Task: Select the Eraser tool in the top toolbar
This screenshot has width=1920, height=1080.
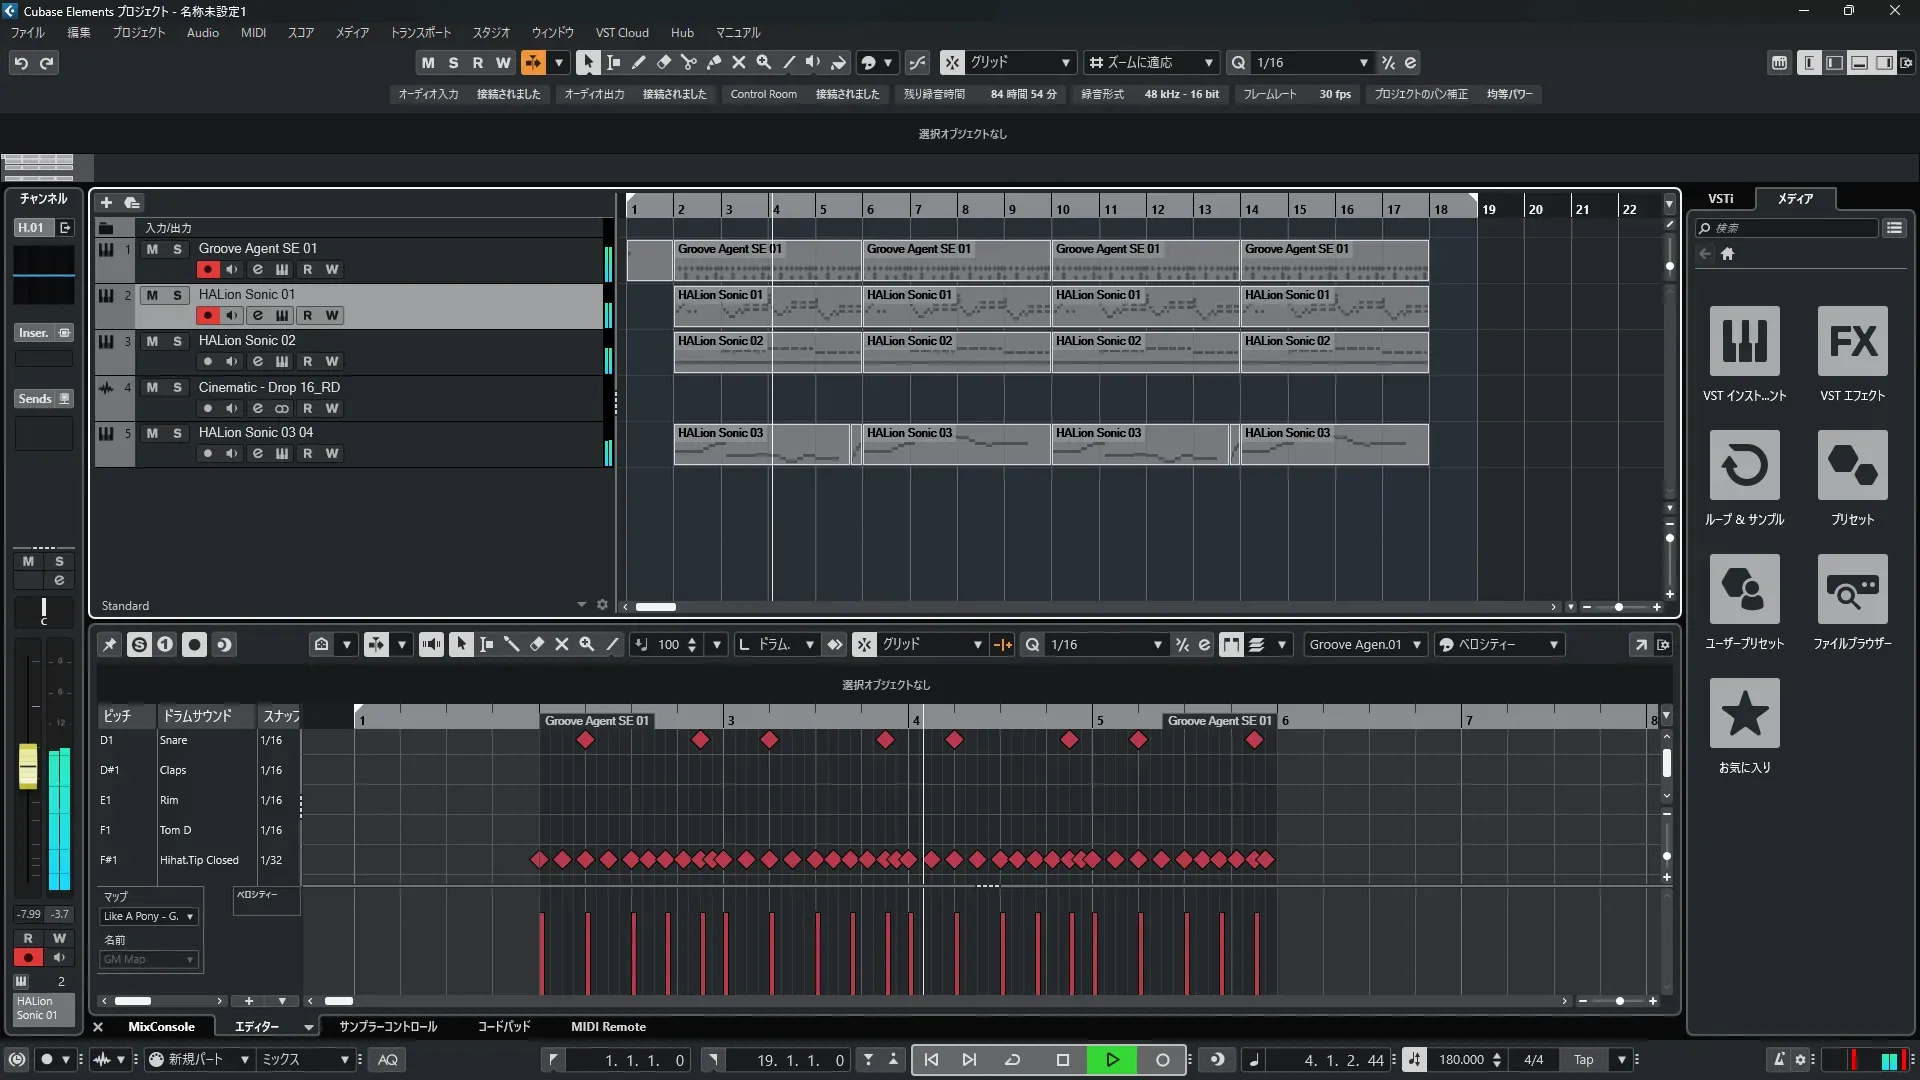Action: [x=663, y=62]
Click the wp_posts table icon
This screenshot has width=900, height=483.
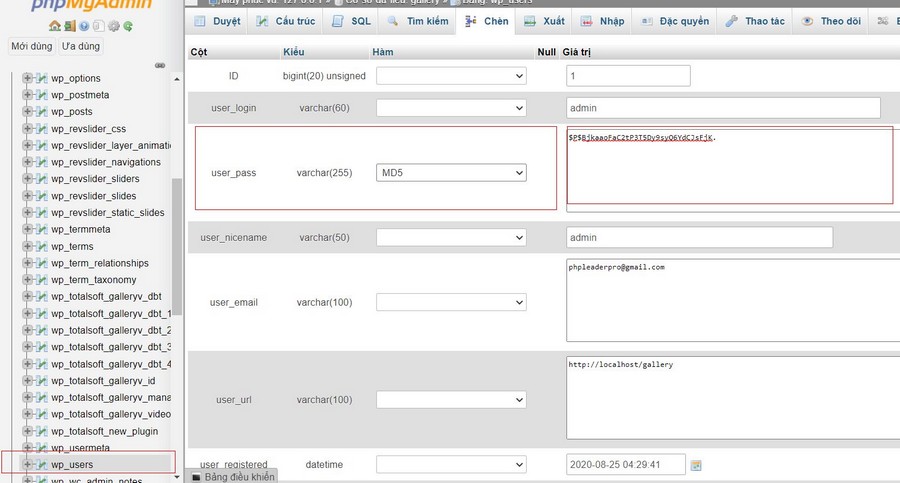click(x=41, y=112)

::::::::::

Could you copy every line of the records above word for word, leaving the pictures out?

Task: Select the Eraser tool in the top toolbar
This screenshot has width=1920, height=1080.
Action: [x=663, y=62]
Click the wp_posts table icon
This screenshot has width=900, height=483.
click(x=41, y=112)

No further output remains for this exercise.